'''

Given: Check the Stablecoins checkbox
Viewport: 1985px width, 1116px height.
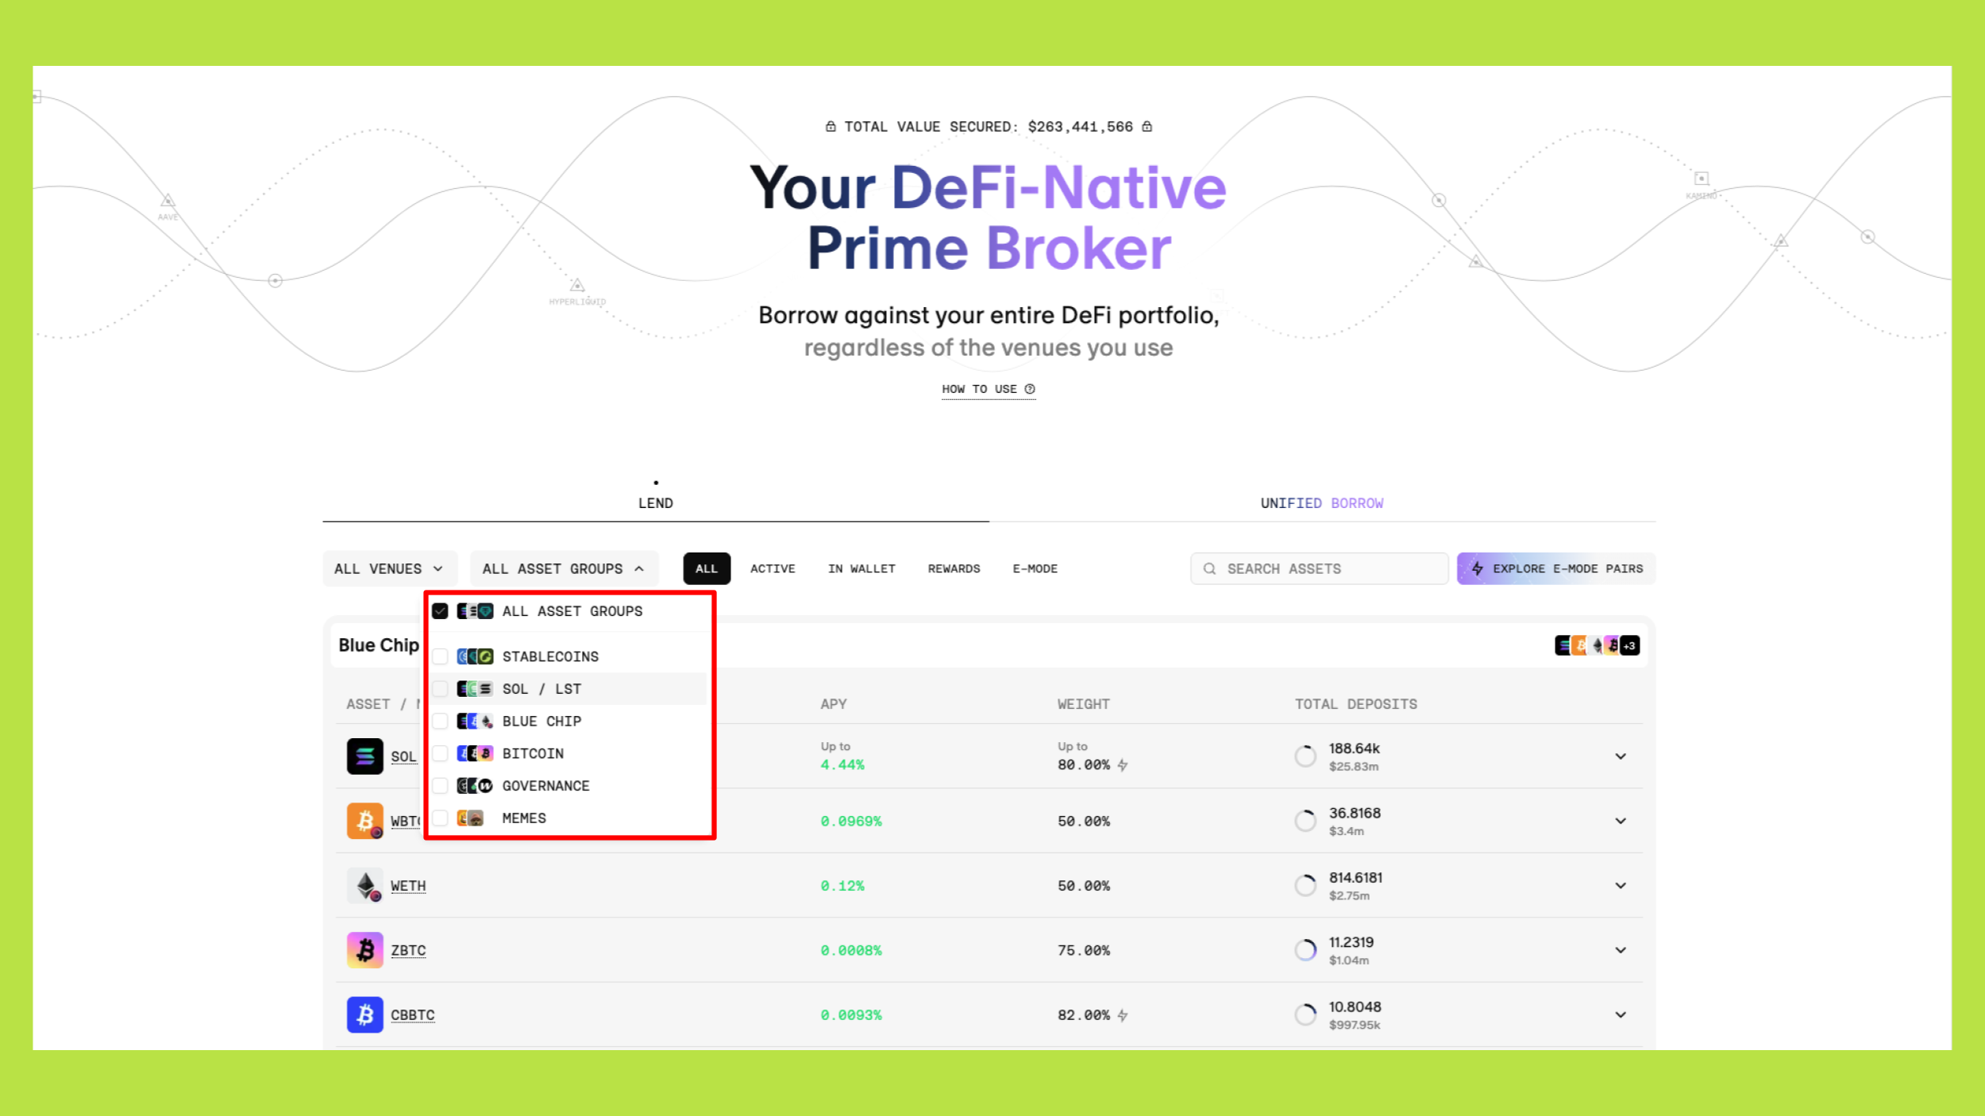Looking at the screenshot, I should pos(440,656).
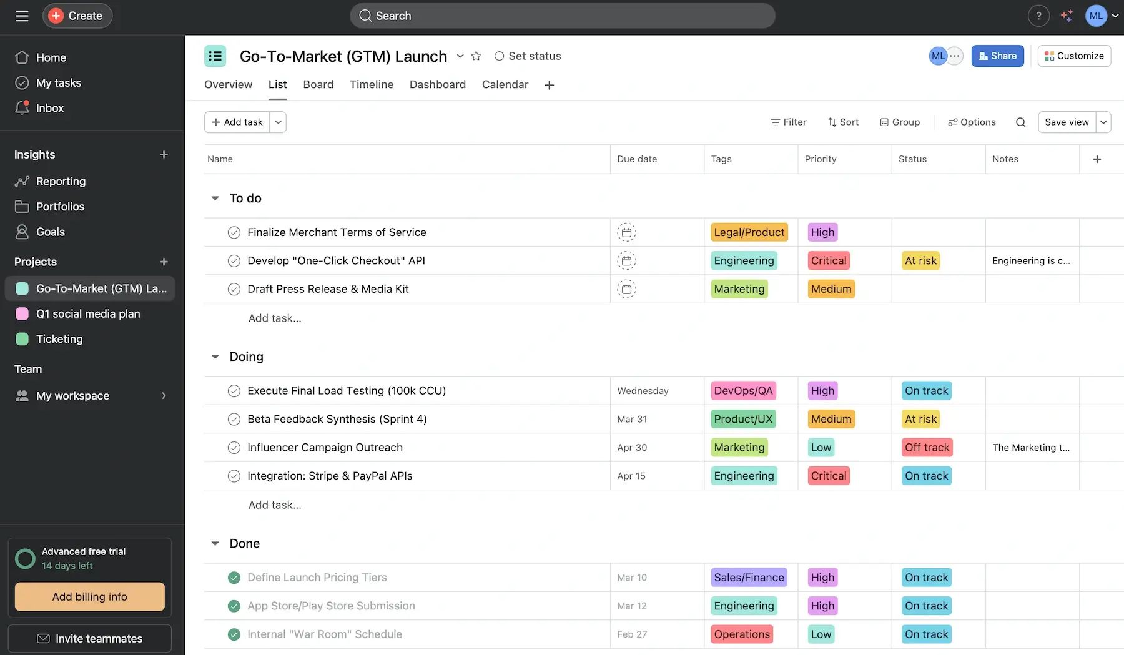Image resolution: width=1124 pixels, height=655 pixels.
Task: Open the Group settings
Action: 900,122
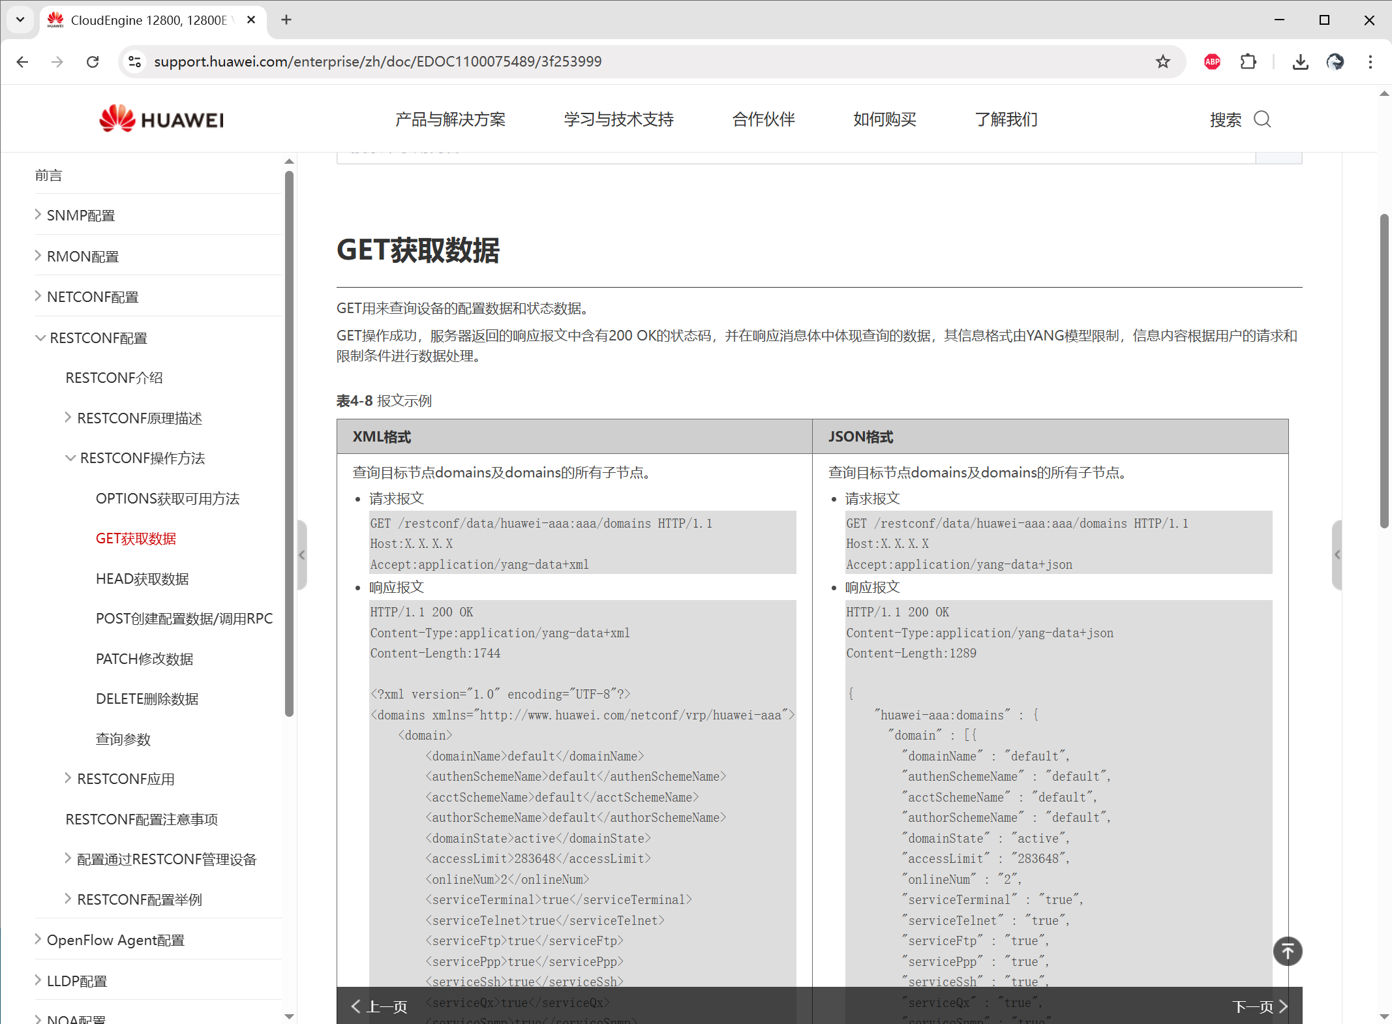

'''

Take the preceding listing and transcribe it exactly, skipping the pictures.

* _WRITTEN REPLY_:
Given: Check the Stablecoins checkbox
Viewport: 1985px width, 1116px height.
Looking at the screenshot, I should pos(440,656).
Image resolution: width=1124 pixels, height=655 pixels.
Task: Open the Group settings
Action: 900,122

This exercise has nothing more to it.